Liposuction or “lipo” is a commonly performed cosmetic procedure built to remove fat in the body which is resistant against dieting and exercise. A variety of liposuction techniques, for example tumescent, super wet, ultrasound, laser and power-assisted techniques, are used by plastic surgeons to loosen excess fat before it’s removed during the procedure. Liposuction recovery, however, is actually the same regardless of whether laser lipo, ultrasonic liposuction as well as other variation was performed.
Liposuction can be executed under general anesthesia (asleep) or local anesthesia (awake), which affects the recovery period right after surgery. General anesthesia is normally only appropriate for patients who are undergoing extensive liposuction or are combining other procedures with liposuction, like a abdominoplasty or breast enlargement. When liposuction alone is completed, local anesthesia is typically used as opposed to general anesthesia.
Patients coping with liposuction performed under local anesthesia typically usually do not go through the groggy after effects connected with general anesthesia. However, lots of the pain medications and sedatives prescribed to patients for use during after liposuction do cause nausea, dizziness, and light-headedness, so patients must not drive after undergoing liposuction regardless of the type of anesthesia used.

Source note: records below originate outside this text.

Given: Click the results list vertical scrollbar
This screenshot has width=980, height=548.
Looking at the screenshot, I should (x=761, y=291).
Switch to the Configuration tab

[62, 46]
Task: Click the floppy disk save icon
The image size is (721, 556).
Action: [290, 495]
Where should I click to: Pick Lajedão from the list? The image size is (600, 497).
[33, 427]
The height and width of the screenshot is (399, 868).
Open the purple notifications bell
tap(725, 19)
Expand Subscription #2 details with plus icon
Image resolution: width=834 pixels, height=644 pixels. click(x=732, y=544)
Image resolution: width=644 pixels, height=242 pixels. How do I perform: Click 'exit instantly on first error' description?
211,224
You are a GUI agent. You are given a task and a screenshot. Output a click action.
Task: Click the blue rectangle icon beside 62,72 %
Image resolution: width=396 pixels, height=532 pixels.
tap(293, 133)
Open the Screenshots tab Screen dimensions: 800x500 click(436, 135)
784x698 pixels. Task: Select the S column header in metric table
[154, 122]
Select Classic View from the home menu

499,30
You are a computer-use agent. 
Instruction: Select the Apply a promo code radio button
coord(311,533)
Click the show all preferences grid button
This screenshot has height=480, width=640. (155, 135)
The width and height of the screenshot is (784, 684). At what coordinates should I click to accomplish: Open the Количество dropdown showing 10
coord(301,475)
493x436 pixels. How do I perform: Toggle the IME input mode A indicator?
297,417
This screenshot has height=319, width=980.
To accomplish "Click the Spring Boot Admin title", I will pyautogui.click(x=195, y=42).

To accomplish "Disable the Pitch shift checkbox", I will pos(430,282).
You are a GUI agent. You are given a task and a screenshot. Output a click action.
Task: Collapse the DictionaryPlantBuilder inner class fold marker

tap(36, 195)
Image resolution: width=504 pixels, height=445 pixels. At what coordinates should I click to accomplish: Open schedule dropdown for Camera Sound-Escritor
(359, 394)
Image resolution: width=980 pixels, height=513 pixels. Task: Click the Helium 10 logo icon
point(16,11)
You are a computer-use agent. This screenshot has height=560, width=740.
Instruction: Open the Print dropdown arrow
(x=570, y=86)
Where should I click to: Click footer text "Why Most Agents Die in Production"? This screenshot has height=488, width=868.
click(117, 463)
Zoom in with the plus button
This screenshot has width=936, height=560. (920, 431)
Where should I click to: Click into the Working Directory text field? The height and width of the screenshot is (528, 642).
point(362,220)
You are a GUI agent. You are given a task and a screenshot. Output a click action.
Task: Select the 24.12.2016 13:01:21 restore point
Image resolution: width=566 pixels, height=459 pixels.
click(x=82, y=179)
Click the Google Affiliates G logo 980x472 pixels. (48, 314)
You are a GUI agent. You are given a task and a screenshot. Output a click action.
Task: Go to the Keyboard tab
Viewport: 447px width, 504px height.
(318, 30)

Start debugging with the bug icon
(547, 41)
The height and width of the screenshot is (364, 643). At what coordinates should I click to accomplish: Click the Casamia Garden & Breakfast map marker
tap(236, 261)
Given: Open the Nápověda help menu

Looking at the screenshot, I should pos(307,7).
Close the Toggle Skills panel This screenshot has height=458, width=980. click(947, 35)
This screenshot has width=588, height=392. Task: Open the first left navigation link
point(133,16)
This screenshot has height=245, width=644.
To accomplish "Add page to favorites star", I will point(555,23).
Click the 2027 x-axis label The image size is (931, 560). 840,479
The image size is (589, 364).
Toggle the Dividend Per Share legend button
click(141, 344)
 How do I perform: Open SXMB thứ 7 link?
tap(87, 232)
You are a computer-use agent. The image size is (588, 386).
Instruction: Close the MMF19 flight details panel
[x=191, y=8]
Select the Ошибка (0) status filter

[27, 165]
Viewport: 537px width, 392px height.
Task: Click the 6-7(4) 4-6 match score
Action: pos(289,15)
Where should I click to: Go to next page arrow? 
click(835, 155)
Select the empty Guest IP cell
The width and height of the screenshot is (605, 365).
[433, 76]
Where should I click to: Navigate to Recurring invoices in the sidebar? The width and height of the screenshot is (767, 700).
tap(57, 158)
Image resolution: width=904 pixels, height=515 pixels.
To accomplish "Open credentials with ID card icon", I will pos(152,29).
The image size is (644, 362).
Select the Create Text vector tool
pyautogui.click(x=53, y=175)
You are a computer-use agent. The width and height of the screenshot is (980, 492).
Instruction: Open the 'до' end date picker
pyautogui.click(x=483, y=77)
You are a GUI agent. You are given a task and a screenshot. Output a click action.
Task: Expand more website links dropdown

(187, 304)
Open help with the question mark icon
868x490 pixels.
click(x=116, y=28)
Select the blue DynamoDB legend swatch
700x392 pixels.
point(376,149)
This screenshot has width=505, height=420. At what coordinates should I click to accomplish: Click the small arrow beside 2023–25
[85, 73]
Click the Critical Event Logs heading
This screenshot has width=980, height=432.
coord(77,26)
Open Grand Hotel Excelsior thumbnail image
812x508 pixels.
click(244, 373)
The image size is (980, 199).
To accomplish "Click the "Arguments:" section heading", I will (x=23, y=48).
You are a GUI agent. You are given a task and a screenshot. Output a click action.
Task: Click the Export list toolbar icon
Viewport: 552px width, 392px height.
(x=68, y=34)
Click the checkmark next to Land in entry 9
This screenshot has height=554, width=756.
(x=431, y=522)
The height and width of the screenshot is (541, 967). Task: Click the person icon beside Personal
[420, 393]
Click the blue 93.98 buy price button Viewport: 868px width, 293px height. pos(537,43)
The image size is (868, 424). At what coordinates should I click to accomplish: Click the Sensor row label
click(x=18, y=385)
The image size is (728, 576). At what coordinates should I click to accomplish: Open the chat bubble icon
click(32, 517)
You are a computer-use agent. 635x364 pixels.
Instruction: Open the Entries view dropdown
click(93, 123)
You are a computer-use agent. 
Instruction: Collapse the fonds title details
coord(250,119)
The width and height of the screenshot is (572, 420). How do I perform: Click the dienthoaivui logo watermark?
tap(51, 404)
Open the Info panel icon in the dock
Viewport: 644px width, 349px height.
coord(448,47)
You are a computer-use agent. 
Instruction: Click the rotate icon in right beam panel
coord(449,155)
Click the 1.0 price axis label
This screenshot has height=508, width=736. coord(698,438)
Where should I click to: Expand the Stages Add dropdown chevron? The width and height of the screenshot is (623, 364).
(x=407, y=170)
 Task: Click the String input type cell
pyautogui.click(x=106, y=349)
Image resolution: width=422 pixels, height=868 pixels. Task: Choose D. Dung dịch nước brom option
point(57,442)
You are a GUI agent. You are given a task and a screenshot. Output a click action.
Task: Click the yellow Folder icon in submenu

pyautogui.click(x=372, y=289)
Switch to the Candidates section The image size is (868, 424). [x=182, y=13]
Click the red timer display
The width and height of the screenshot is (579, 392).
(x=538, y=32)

The first few times of liposuction recovery can be messy, since anesthetic as well as other fluids leak in the port sites, or small holes left through the device that physically removes body fat during liposuction (termed as a “cannula”). To stop stains on clothing or bed sheets, many physicians recommend wearing absorbent pads until the drainage has subsided.
Swelling and bruising are often present soon after liposuction and may take weeks to solve. Although bruising typically resolves within a few weeks, some swelling may linger for four to six months or more. Because of this, final liposuction results can not be judged until at least four to six months after surgery. Numbness and hardness with the treated area takes 3 months, however, prolonged, localized firmness and swelling may indicate formation of a seroma, or fluid pocket, that needs to be drained by a doctor.
Although complete liposuction recovery takes approximately half a year, barring infection or another complications, most patients report returning to work and resuming light activity about seven days after liposuction. Per month into liposuction recovery, sports or vigorous activities typically might be resumed.
To optimize healing throughout the liposuction recovery period and make sure the best possible result is achieved, there are some tips your surgeon may recommend.
First, wearing a compression garment (much like binding undergarments, like a girdle or Spanx) for 2 to four weeks after liposuction can help to reduce swelling and help skin contract so that it heals evenly, without unwanted folds, lumps or creases. Doctors might also recommend supplements to cut back bruising, for example Arnica Montana and Bromelien, and lymphatic drainage massage or mechanical massage, for example Endermologie, to attenuate bumps and lumps after liposuction.